Zur Sache: Die wahren Kosten des Bürgergelds (The Pioneer)
Michael Graf von Bassewit, 25.08.2025, 5 Min
„Der
Sozialstaat, wie wir ihn heute haben, ist mit dem, was wir
volkswirtschaftlich leisten, nicht mehr finanzierbar“, sagte
Bundeskanzler Friedrich Merz auf dem Landesparteitag der CDU in Niedersachsen am Wochenende.
Er kündigte harte Debatten mit dem Koalitionspartner SPD an.
Er kündigte harte Debatten mit dem Koalitionspartner SPD an.
CSU-Chef Markus Söder pflichtet bei: Im Sommerinterview am Sonntag sagte er: Im Bürgergeld brauche es eine „völlige Veränderung“.
Vor der Diskussion die Fakten: Wie viel kostet das Bürgergeld?
Die Zahlen, offiziell:
Das Bürgergeld hat 2024 laut Bundesagentur für Arbeit (BA) 46,9
Milliarden Euro gekostet. Das sind rund vier Milliarden Euro mehr als im
Vorjahr. Und rund zehn Prozent des ganzen Haushalts.
Für Regelsätze und Sozialbeiträge wurden demnach 22,1 Milliarden Euro ausgegeben – ein Plus von 2,5 Milliarden Euro.
Die Kosten für Wohnen und Heizen kletterten um eine Milliarde Euro auf 17,7 Milliarden Euro.
Auch die Kommunen beteiligen sich an Unterkunftskosten. Das kostete fast 400 Millionen Euro mehr als im Vorjahr – insgesamt 6,9 Milliarden Euro.
Das
sind die Zahlen der Bundesagentur für Arbeit. Dazu kommen allerdings
Milliarden Euro an weiteren Kosten, die nicht genannt werden.
1. Krankenkassenkosten für Arbeitslose
Derzeit
überweist der Bund knapp 140 Euro pro Bürgergeldempfänger an die
Jobcenter.

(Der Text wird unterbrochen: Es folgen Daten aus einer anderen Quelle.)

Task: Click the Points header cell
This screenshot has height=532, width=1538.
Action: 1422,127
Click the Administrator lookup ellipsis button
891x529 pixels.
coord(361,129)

Das deckt aber nur 39 Prozent der tatsächlichen Kassenkosten.
Die übrigen 61 Prozent zahlen die Versicherungen und damit die
Versicherten. Die gesetzlichen Krankenkassen zahlen laut ihrem
Spitzenverband zusätzlich rund zehn Milliarden Euro im Jahr für Bürgergeldempfänger.
2. Alters-Bürgergeld
Wer
über sein Arbeitsleben hinweg nicht genug in die Rentenkassen gezahlt
hat, erhält eine Grundsicherung im Alter. Auf diese Leistungen, die
vollständig aus Erstattungsmitteln des Bundes an die Länder finanziert
werden, entfielen im vergangenen Jahr nach Angaben des
Bundesministeriums für Arbeit und Soziales 11,4 Milliarden Euro. Sie wuchsen im Vergleich zum vorangegangenen Jahr um 13,3 Prozent.
3. Bürokratie der Jobcenter
Die Jobcenter erhielten 2024 rund 8,95 Milliarden Euro
Steuergelder für die Vermittlung der rund 5,5 Millionen
Bürgergeldempfänger. Dabei floss der Großteil nicht in die Vermittlung,
sondern in die Verwaltung, wie eine Auswertung der BA der Zahlen aus
2023 für The Pioneer zeigt.
Konkret: Weniger als ein
Drittel des Gesamtbudgets floss in die Eingliederungsleistungen. Dazu
zählen alle Maßnahmen, die Arbeitslosen in Jobs verhelfen sollen, und
Personalkosten. Die übrigen 67 Prozent des Budgets – rund 5,2 Milliarden
Euro – flossen in die Verwaltung der Jobcenter selbst.
Das
Jobcenter Tirschenreuth in der Oberpfalz schluckte sogar über 88 Prozent
seines Budgets. Und auch im größten Jobcenter Deutschlands in Hamburg
fließen von rund 361 Millionen Euro Budget im Jahr rund 51 Prozent in
die Verwaltung. Überhaupt nur zwei Jobcenter nutzen weniger als die
Hälfte ihres Geldes für die Selbsterhaltung: Gelsenkirchen und
Mönchengladbach (48,4 und 49,8 Prozent Verwaltungskostenanteil an
Ausgaben). Ein klarer Trend: Je kleiner das Jobcenter, desto höher
werden dessen proportionale Verwaltungskosten.
Fazit: Auf
die rund 47 Milliarden Euro Kosten, die meist die Grundlage der
Diskussion um das Bürgergeld bilden, kommen nochmal über 30 Milliarden
an versteckten Kosten drauf. Das muss die Bundesregierung nicht nur
wissen, sondern bei den angekündigten Reformen angehen.